An all-party committee of MPs has called for border checks and quarantine requirements on Covid to be retained. They have a strong case.
Cautious step-by-step lockdown-easing, checking each step before moving to the next, can ease the bad social effects of lockdown. If the labour movement continues our efforts to win full isolation pay for all, to establish workers’ control of workplace safety, and to bring social care into the public sector with workers on NHS-level pay and conditions, we may be able to edge towards a set of restrictions which is socially sustainable fairly long-term and yet keeps infection levels declining.
But the Tories’ talk of a quick bonfire of restrictions is dangerous.
Worldwide, the latest surge in the Covid death rate, which started mid-March, is only tentatively easing off. The worldwide average death rate is still higher than it has ever been, except only a peak in late January.
Chile has a higher rate of vaccination than Britain, but is only now levelling off a new Covid surge which more than doubled infection rates between late February and mid-April. A chief factor there was probably the entry of P.1 and P.2 variants from Brazil, speeded by eased travel precautions.

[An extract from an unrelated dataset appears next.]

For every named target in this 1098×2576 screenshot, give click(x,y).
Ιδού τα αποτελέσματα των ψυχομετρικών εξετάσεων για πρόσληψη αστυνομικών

Worldwide, vaccination rates are increasingly only slowly and without acceleration, by about 0.22 jabs per 100 people per day. At that rate, it will take over two years for the whole world to be vaccinated. Long before then, the already-vaccinated will probably need revaccination (we don’t know when), and yet new variants of the virus will have emerged.
Solidarity calls for the requisitioning of Big Pharma, especially of the vaccine patents and of the know-how and supply chains to build new vaccine production lines at emergency speed.
Even if we win that demand, and much more so if we don’t, the virus will swirl around the world for a long time yet.
In summer 2020, Covid infection and death rates in Britain and Europe were much lower than they are now. Governments declared Covid under control. They reopened tourist industries, bars, cafés, etc., with few restrictions. The result was the new surge from September, then accelerated by the B.1.1.7 variant. To repeat the policies of summer 2020 would be foolish. Keep up the fight for isolation pay and workplace safety!